----- TEXT UNDER STUDY -----

Posts Tagged ‘iditarod’

Video: Iditarod – Where the Dogs are Braver than the People

Tuesday, December 22nd, 2009

The Iditarod is considered to be “The Last Great Race on Earth”, but the rock stars of the event aren’t the people, they are the dogs. The most well-known breeds are the Siberian Husky and the Alaskan Malamute, but during the Gold Rush era, there were teams of Foxhounds and Staghounds. Most recently, the Alaskan Husky breed has been the most popular to be used competitively. Smithsonian Journeys Program Manager Alyssa Bobst had the opportunity to see the best of the best up close and personal while volunteering as a dog handler. You can read about her experience here.

How amazing are these dogs? Sled dogs have been known to travel more than 90 miles in a 24 hour period while pulling 85 pounds each. They can burn as much as 14,000 calories per day during the race. Mushers must put their total trust and faith in the world-class athletes of the dog world. But are their mushers a little nervous as they face 1049 miles in the freezing Alaskan weather? According to this well seasoned expert, they shouldn’t be nervous – they should be scared.

Would you compete in the Iditarod?

Sing The Iditarod Trail Song with Hobo Jim while getting up close and personal as a volunteer dog handler on our tour: The Iditarod: Alaska’s Race Extraordinaire

Iditarod: Q&A with Rich Montagna

Wednesday, November 4th, 2009

Rich Montagna is a professional photographer and tour guide with more than 30 years experience exploring and photographing the Alaskan frontier. He founded one of the first companies to offer tours of the Iditarod Sled Dog Race. Here, we sit down with him to talk about what brings him back to the race year after year.

Iditarod Racers. Photo: Rich Montagna


Smithsonian Journeys: What is unique about the Iditarod race and what does it mean to Alaskans?

Rich Montagna: There really isn’t another event in North America that pits man and dog together against such harsh conditions as a dog sled race across the Alaskan wilderness. The Iditarod  was the first race to do this and was started by a small group of mushing enthusiasts who wanted to bring mushing back into the villages. From that start it has grown into the world famous event it is now. Alaskans consider it to be the greatest adventure sporting event in the world and it is their own.

SJ: The first Iditarod Trail Sled Dog Race was run in 1973. How did the Iditarod Race become the “The Last Great Race on Earth”?

-----

Transcribe verbatim the portion of the Iditarod post starting with "Sing The Iditarod" and going on through "mean to Alaskans?". The records come from a source other than the Iditarod post.

----- DATA EXTRACT -----

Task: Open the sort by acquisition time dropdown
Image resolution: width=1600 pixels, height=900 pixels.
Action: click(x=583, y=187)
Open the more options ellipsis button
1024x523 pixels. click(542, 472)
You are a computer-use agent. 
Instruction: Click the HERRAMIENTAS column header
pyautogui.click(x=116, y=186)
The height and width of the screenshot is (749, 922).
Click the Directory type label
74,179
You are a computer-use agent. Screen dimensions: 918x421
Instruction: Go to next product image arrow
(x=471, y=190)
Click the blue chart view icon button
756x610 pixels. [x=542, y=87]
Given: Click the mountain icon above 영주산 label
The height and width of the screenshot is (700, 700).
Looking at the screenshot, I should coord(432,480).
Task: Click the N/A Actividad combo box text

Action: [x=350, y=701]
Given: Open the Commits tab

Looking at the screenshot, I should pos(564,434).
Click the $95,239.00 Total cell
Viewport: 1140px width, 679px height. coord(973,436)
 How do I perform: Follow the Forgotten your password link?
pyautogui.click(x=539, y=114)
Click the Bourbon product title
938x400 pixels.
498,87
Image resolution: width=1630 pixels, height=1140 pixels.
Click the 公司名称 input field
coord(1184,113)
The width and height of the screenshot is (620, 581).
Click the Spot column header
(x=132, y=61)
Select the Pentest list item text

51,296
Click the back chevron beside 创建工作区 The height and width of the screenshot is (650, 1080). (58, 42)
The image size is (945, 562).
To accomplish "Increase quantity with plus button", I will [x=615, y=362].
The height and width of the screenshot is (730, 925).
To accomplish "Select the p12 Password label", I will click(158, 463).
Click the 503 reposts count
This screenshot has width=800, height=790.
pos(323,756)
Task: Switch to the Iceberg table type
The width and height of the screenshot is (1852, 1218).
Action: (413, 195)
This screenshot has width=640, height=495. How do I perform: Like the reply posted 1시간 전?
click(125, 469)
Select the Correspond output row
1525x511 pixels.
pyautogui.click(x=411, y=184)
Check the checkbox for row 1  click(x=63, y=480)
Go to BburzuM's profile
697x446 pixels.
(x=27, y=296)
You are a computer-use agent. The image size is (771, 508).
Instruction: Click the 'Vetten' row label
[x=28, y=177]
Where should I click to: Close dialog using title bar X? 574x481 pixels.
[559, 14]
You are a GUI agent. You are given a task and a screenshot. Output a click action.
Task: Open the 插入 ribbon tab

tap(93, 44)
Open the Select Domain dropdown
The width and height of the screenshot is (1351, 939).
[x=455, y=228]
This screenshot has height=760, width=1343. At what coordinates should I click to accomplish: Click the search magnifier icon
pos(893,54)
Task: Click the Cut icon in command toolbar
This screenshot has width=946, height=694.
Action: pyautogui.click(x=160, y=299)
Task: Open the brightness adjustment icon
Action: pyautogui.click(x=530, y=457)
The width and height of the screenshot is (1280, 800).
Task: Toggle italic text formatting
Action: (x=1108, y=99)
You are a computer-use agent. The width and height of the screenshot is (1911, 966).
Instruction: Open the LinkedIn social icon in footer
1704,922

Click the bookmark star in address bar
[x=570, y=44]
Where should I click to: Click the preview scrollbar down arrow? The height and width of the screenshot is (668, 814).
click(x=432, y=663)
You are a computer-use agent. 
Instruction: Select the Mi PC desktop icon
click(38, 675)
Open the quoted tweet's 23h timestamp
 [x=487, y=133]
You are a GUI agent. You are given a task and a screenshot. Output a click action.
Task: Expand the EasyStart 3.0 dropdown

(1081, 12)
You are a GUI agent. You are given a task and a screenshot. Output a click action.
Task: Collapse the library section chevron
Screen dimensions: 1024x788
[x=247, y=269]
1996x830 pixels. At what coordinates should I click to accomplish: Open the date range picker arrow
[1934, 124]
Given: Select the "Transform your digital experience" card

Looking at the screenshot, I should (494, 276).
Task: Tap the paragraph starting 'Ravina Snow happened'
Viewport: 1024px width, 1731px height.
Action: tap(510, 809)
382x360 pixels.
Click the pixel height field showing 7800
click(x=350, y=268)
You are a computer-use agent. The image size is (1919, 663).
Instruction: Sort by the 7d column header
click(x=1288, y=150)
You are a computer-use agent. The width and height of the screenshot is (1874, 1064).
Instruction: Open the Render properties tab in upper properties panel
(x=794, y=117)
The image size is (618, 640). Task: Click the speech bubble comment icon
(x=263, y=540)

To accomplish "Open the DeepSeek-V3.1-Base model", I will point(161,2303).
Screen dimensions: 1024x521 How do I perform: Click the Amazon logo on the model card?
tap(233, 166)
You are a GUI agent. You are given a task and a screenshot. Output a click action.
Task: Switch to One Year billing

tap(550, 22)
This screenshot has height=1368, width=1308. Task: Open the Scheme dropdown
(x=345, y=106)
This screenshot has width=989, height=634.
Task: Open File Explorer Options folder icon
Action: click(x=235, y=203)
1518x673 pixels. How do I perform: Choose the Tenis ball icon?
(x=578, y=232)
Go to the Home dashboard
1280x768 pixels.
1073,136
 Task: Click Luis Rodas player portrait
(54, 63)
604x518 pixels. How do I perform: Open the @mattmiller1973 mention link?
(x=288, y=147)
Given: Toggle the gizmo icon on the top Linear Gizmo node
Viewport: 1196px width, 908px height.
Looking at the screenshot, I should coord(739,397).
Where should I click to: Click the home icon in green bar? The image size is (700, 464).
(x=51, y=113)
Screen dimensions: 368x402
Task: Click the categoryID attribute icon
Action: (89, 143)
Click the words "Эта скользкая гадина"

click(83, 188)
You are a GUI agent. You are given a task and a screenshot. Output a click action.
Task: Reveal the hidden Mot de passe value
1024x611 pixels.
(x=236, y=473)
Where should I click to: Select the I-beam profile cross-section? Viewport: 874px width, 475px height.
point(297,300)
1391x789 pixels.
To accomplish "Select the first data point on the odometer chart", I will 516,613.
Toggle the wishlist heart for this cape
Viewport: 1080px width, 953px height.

-----

__RESULT OF THIS TASK__.
Sing The Iditarod Trail Song with Hobo Jim while getting up close and personal as a volunteer dog handler on our tour: The Iditarod: Alaska’s Race Extraordinaire

Iditarod: Q&A with Rich Montagna

Wednesday, November 4th, 2009

Rich Montagna is a professional photographer and tour guide with more than 30 years experience exploring and photographing the Alaskan frontier. He founded one of the first companies to offer tours of the Iditarod Sled Dog Race. Here, we sit down with him to talk about what brings him back to the race year after year.

Iditarod Racers. Photo: Rich Montagna


Smithsonian Journeys: What is unique about the Iditarod race and what does it mean to Alaskans?